Esercizi da svolgere
**a)** Traduci in inglese questa frase della recensione: «Qualcuno là fuori potrebbe chiedersi: e quindi?»
**b)** Per favore, riscrivi il passo della recensione che si apre con le parole contenenti «Qualcuno là fuori» e si chiude con «l’imperituro mondo metal.», cambiando «novellini» in «principianti».

Testo da analizzare
· · · · · · ·

Prima di iniziare a scrivere questa recensione mi sono ritrovato davanti alla sezione musicale della mia piccola biblioteca. Ho contato quanti libri sul tema heavy metal mi è capitato di leggere negli ultimi 30anni:141 volumi.

Qualcuno là fuori potrebbe chiedersi: e quindi?

Quindi, dopo 141 volumi sui generis, posso dire di non aver mai letto nulla di simile.

, infatti rappresenta una giocosa e a tratti comica narrazione dell’heavy metal, in cui ritroverete (esattamente) i pensieri unpolitical correct che ogni hmk ha da sempre asserito. Considerazioni divertenti, popolari, veritiere, dissacranti, maleducate, ardite e guidate da una conoscenza approfondita della materia, in grado di raccontare ai novellini l’imperituro mondo metal.

· · · · · · ·

Elenco dei dati
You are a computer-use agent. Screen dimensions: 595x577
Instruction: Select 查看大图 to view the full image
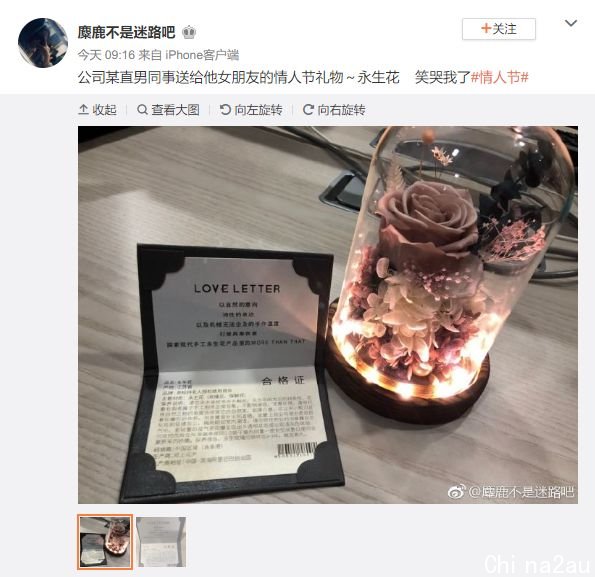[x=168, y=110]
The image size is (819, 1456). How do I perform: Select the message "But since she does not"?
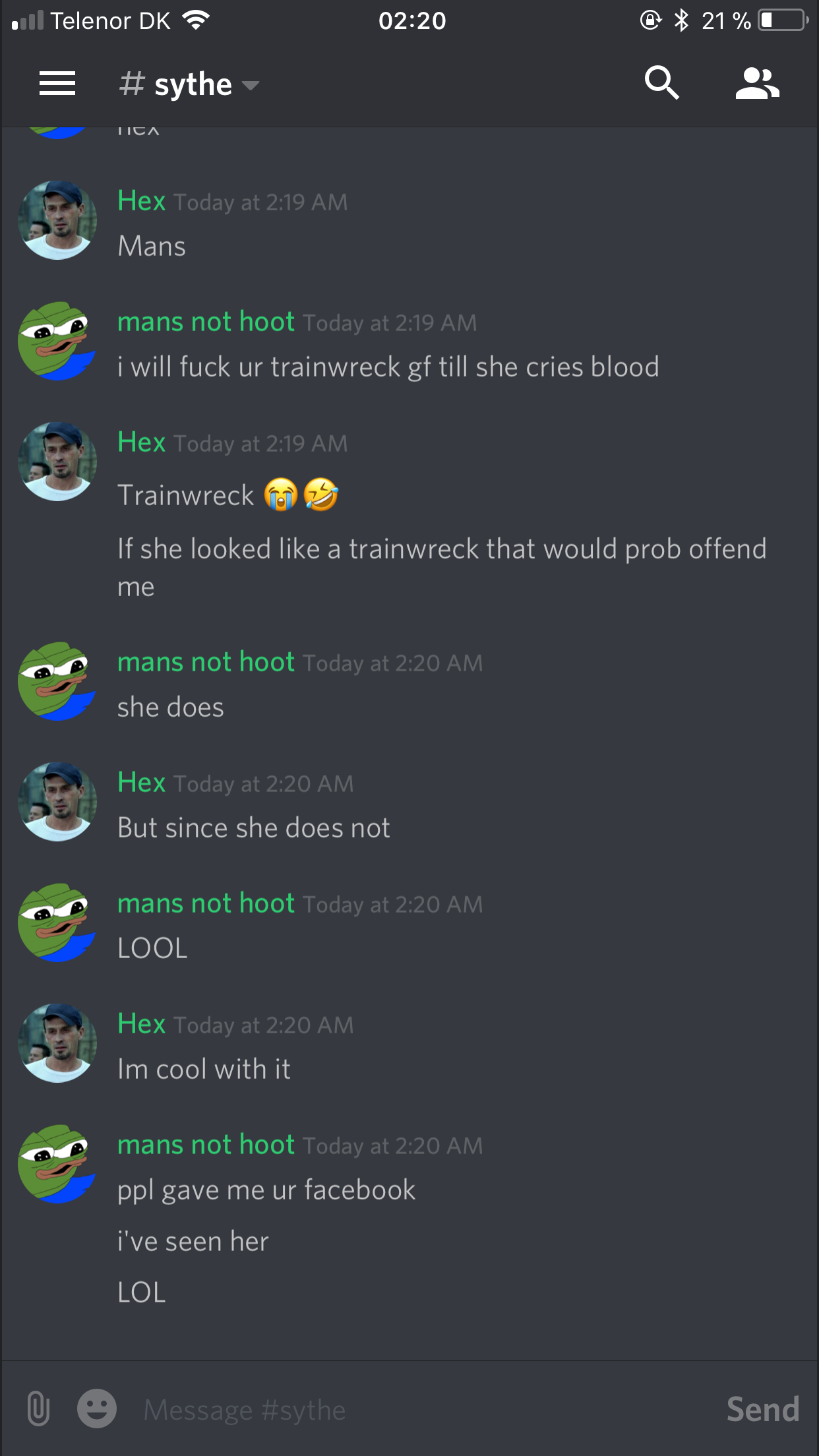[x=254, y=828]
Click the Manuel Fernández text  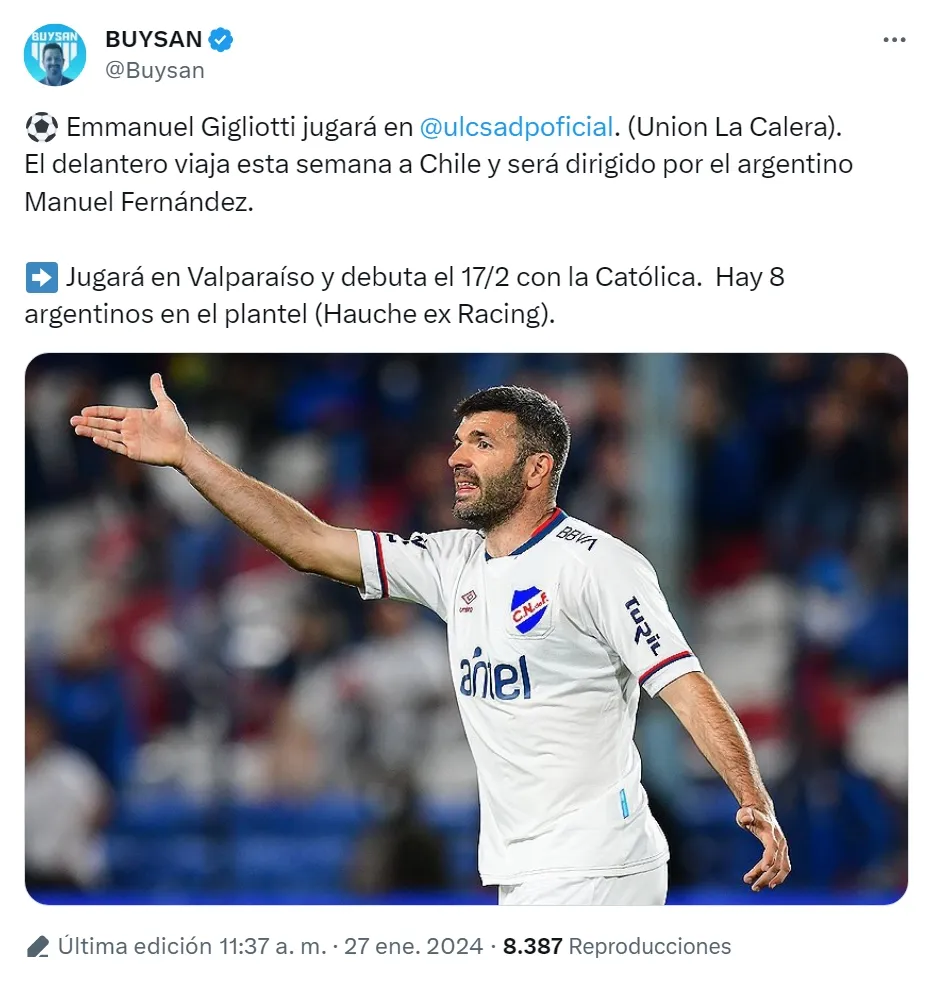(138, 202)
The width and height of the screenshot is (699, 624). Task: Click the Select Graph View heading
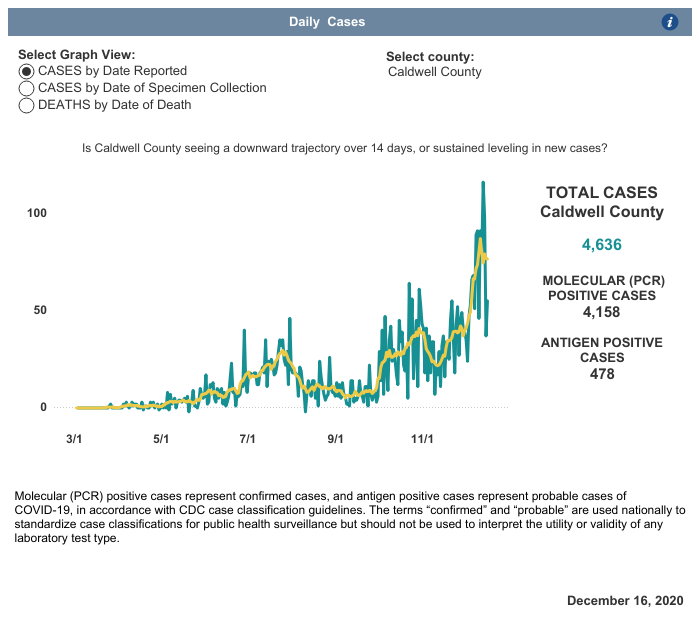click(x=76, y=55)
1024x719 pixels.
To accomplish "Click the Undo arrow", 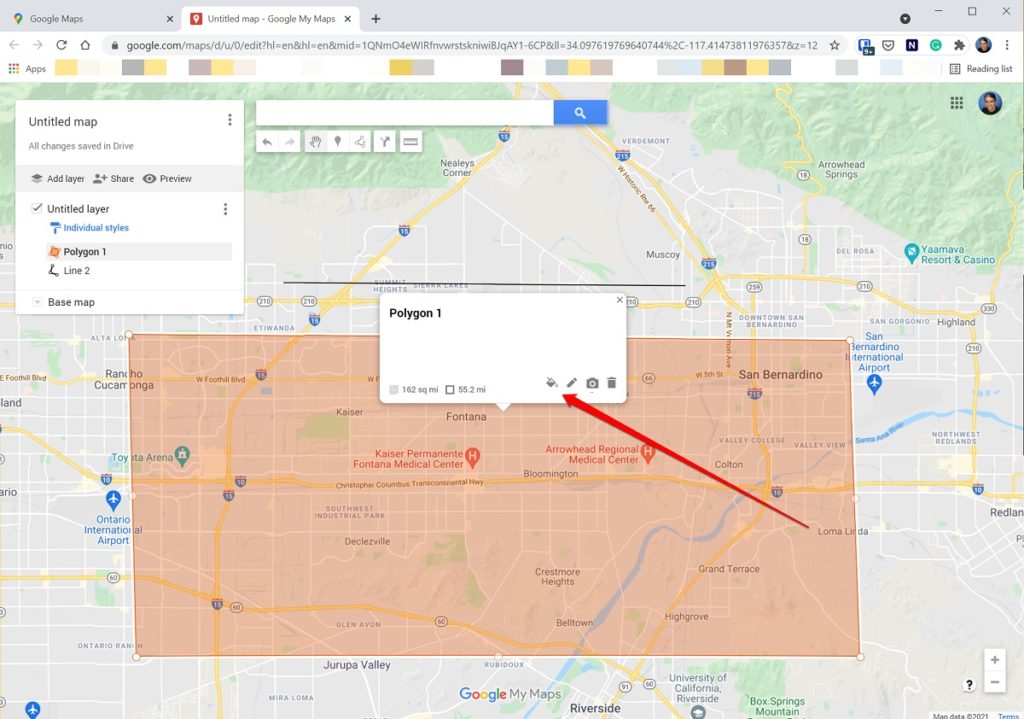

· · · · · · ·

Soluzioni in ordine
**a)** Someone out there might ask: so what?

**b)**
Qualcuno là fuori potrebbe chiedersi: e quindi?

Quindi, dopo 141 volumi sui generis, posso dire di non aver mai letto nulla di simile.

, infatti rappresenta una giocosa e a tratti comica narrazione dell’heavy metal, in cui ritroverete (esattamente) i pensieri unpolitical correct che ogni hmk ha da sempre asserito. Considerazioni divertenti, popolari, veritiere, dissacranti, maleducate, ardite e guidate da una conoscenza approfondita della materia, in grado di raccontare ai principianti l’imperituro mondo metal.